Seven recurring archetypes: (1) angle in semicircle = 90°, (2) central vs inscribed angle (\(2\theta\) vs \(\theta\)), (3) tangent perpendicular to radius, (4) tangent length via Pythagoras, (5) cyclic quadrilateral opposite supplementary, (6) chord length from distance to centre, (7) power of point (chord-chord or secant-tangent).

Exam Shortcuts (Pro-Tips)

Shortcut 1 — Angle in Semicircle = 90°

If you see "diameter" in a CDS problem and an angle on the circle, that angle is 90°. Skip the calculation.

Shortcut 2 — Central = 2 × Inscribed

Same arc: central angle is exactly twice the inscribed angle. Apply directly.

Shortcut 3 — Pythagorean Triples Again

Tangent/radius/external-point right triangles often use 3-4-5, 5-12-13, 7-24-25, 8-15-17, 20-21-29. Recognise instantly.

Shortcut 4 — Tangents from External Point

Equal in length. They also subtend equal angles at the centre.

Shortcut 5 — Chord Length Formula

\(\text{chord} = 2\sqrt{r^2 - d^2}\) where \(d\) is the perpendicular distance from centre. Used in many CDS chord problems.

Common Question Patterns

Pattern 1 — Inscribed Angle Theorem

Given central angle, find inscribed (or vice versa). \(\text{inscribed} = \text{central}/2\).

Pattern 2 — Tangent Length

Right triangle of radius and tangent. Pythagoras.

Pattern 3 — Cyclic Quadrilateral

Opposite supplementary. Find missing angle.

Pattern 4 — Chord Length / Distance

Apply \(\text{chord} = 2\sqrt{r^2 - d^2}\) or rearrange.

Pattern 5 — Power of Point

Two chords intersecting inside, or secant-tangent from outside. Apply the product identity.

Preparation Strategy

Week 1. Master all chord and tangent properties. Drill 20 problems on inscribed angle theorem and tangent-radius perpendicularity.
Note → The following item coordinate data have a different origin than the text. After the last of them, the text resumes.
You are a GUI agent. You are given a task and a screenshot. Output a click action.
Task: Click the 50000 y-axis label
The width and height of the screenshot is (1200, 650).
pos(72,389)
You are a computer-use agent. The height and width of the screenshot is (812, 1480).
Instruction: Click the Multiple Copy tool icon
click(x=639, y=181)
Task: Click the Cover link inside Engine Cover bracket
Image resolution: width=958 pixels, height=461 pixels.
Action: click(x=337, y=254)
Memorise Pythagorean triples (they show up everywhere).

Week 2. Cyclic quadrilateral, power of point, sector and segment areas. Cross-train with Area and Perimeter for sector formulas.
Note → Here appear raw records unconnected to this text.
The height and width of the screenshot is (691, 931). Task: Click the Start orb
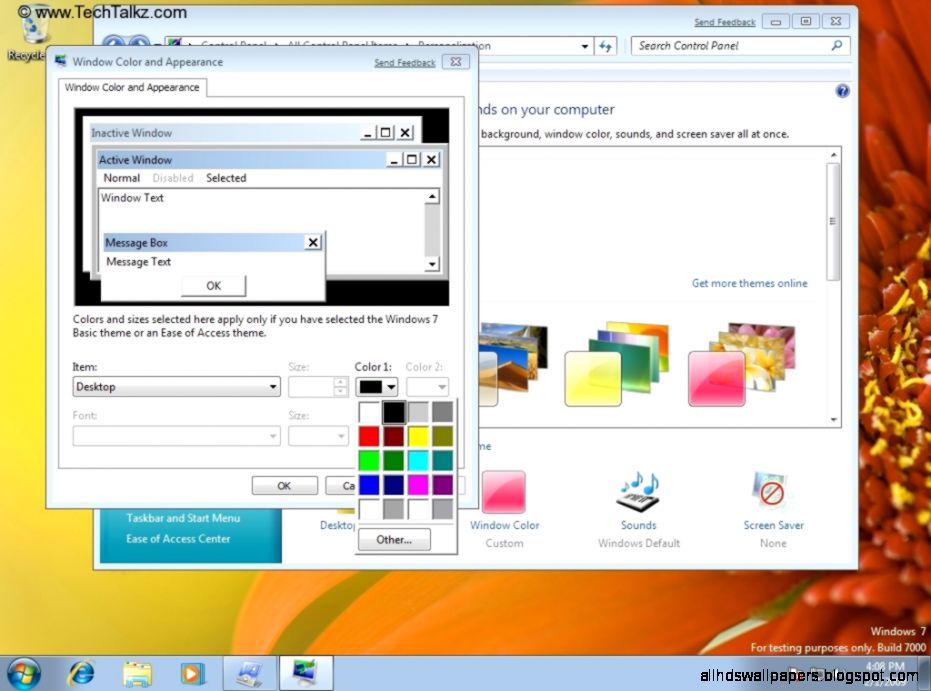click(x=22, y=672)
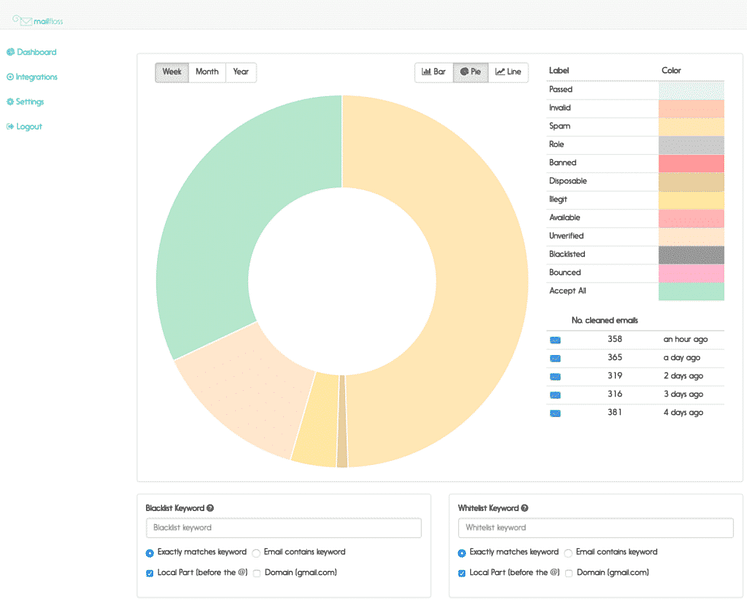Select blacklist 'Email contains keyword' radio
This screenshot has height=600, width=747.
(x=256, y=553)
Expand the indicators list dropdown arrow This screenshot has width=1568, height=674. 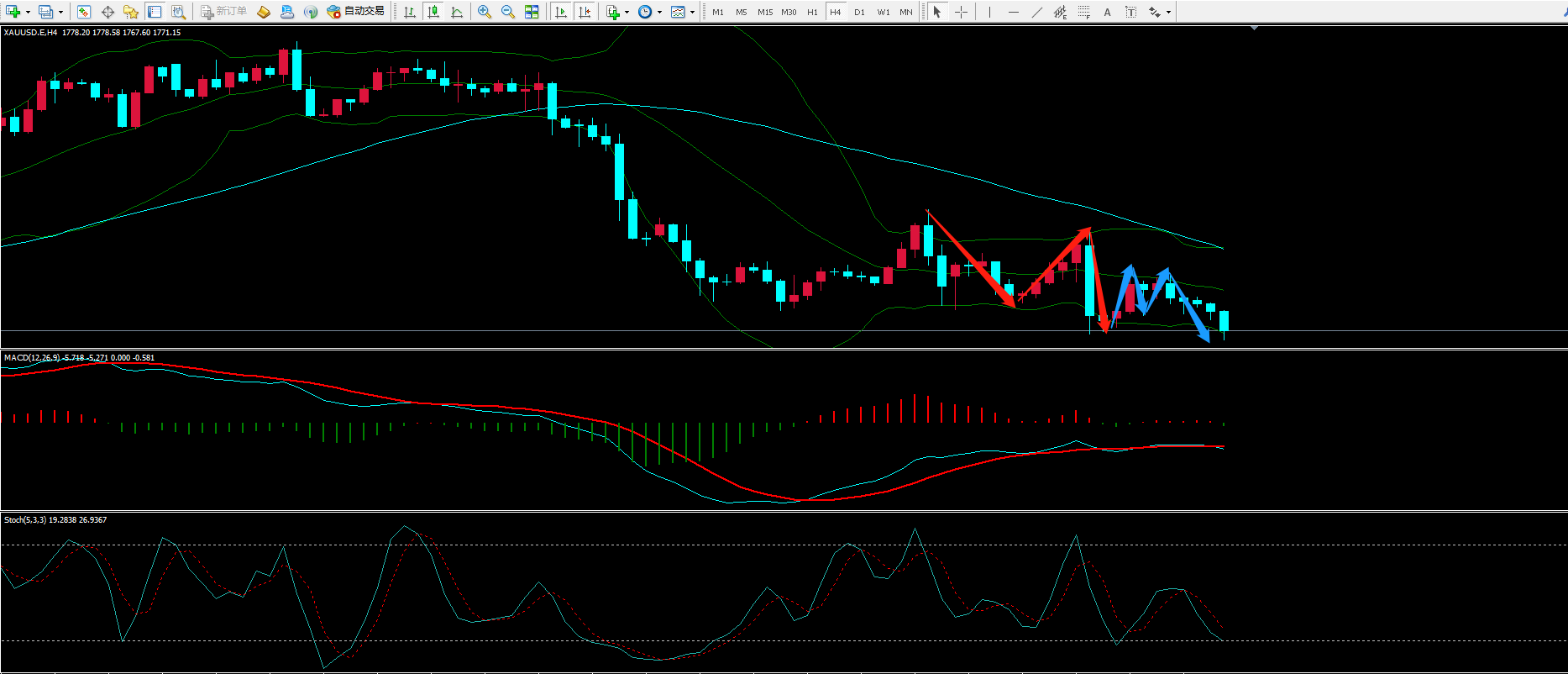627,12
Mock testing. Use CDS mock tests. Most slip-ups: missing the diameter ⇒ 90° trick, or confusing inscribed and central angles.

Drill Circles at Speed

CDS mocks with inscribed angle, tangent length, cyclic quadrilateral, and power-of-point problems. Seven archetypes — clean theorems — reflex.

Start Free Mock Test

Frequently Asked Questions

What's the inscribed angle theorem?

The angle subtended by an arc at the centre is twice the angle subtended at any point on the major arc. Or: inscribed angle = (central angle)/2 if they stand on the same arc.

Why is the angle in a semicircle always 90°?
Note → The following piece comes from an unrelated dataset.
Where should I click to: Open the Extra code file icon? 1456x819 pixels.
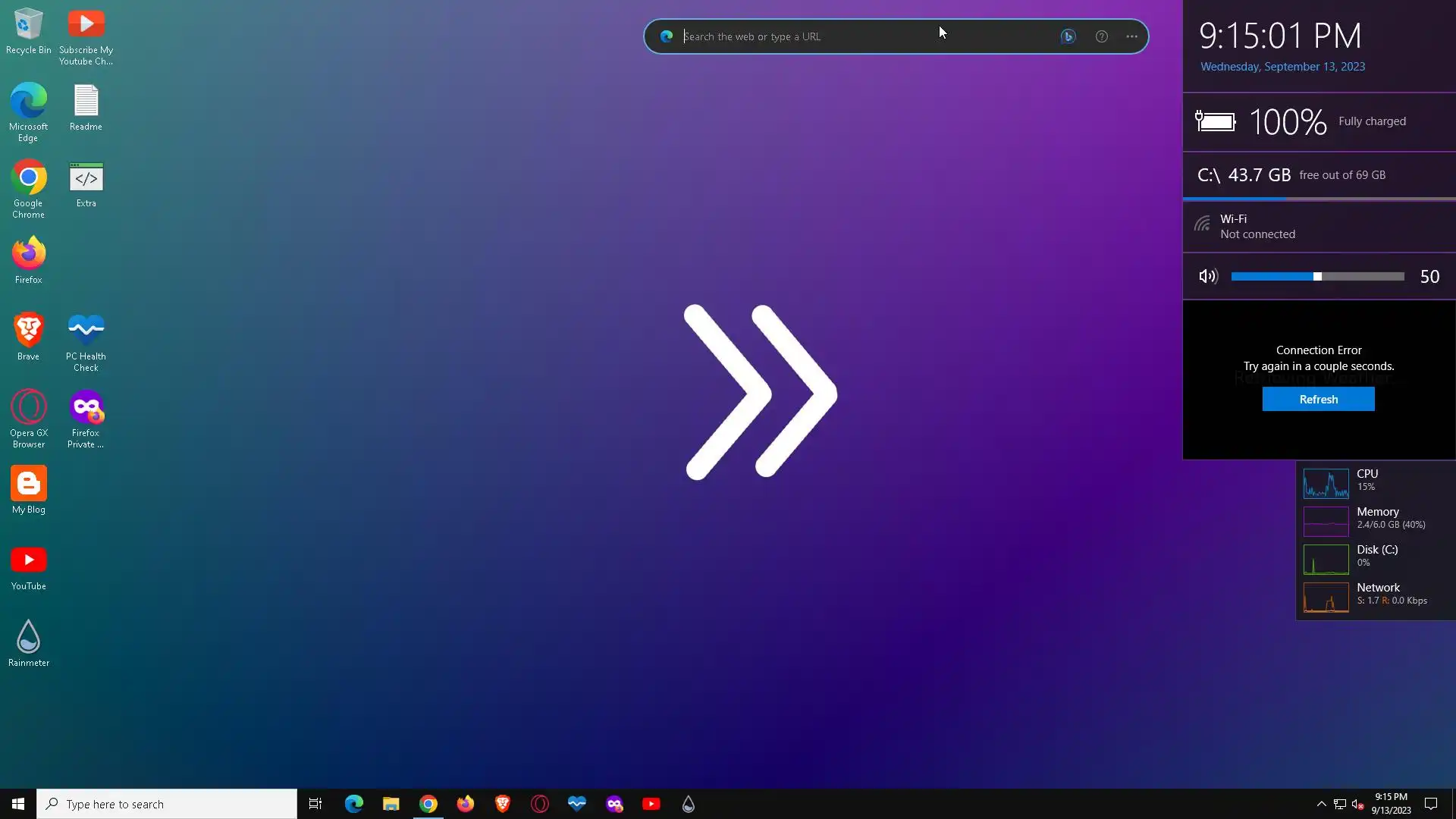(86, 178)
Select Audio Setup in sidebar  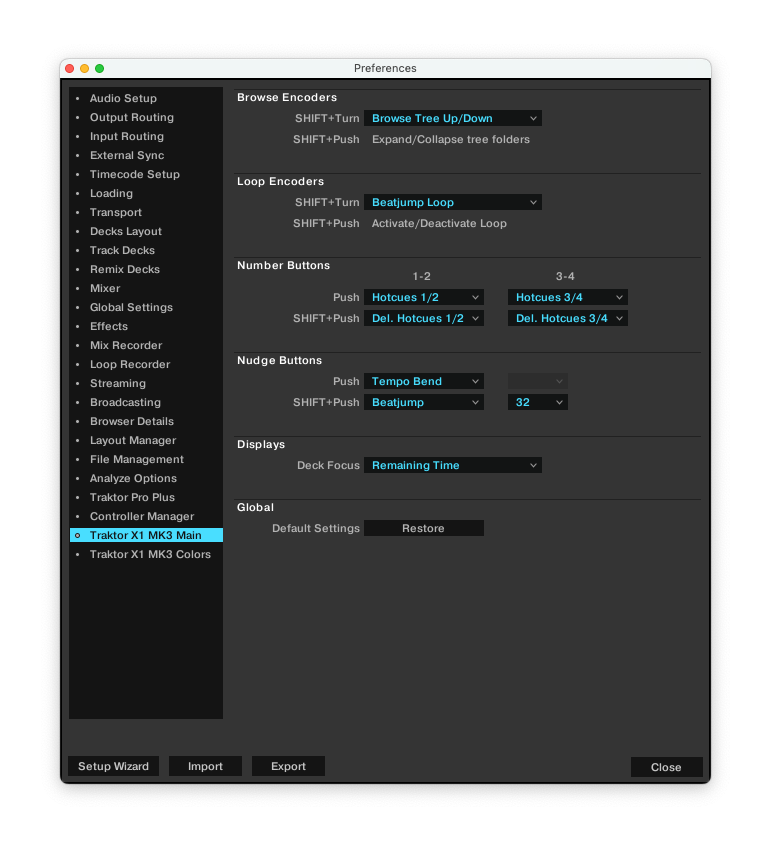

Because the diameter subtends a central angle of 180°. The corresponding inscribed angle is 180°/2 = 90°. Special case of the inscribed angle theorem.

What's the rule for tangents from an external point?

Two tangents from an external point are equal in length. They also subtend equal angles at the centre. The line from the external point to the centre bisects the angle between the tangents.

How do I find the length of a tangent from an external point?

Apply Pythagoras to the right triangle formed by the radius (to the point of contact), the tangent, and the line from the centre to the external point. \(PT^2 = OP^2 - r^2\). Pythagorean triples are very common.

What is "power of a point"?

For a point \(P\) and a circle: if a chord through \(P\) cuts the circle at \(A, B\), then \(PA \cdot PB\) is a constant (the power of \(P\)). For two chords through \(P\): \(PA \cdot PB = PC \cdot PD\). For a secant and tangent from outside: \(PA \cdot PB = PT^2\).

How do I find the length of a chord at known distance from centre?

For a chord at perpendicular distance \(d\) from the centre of a circle of radius \(r\): length = \(2\sqrt{r^2 - d^2}\). The perpendicular from centre bisects the chord.

Which CDS Maths topics connect to Circles?

Area and Perimeter — sector, segment, full area. Lines and Angles — angle chasing. Triangles — chord triangles. Cyclic quadrilateral.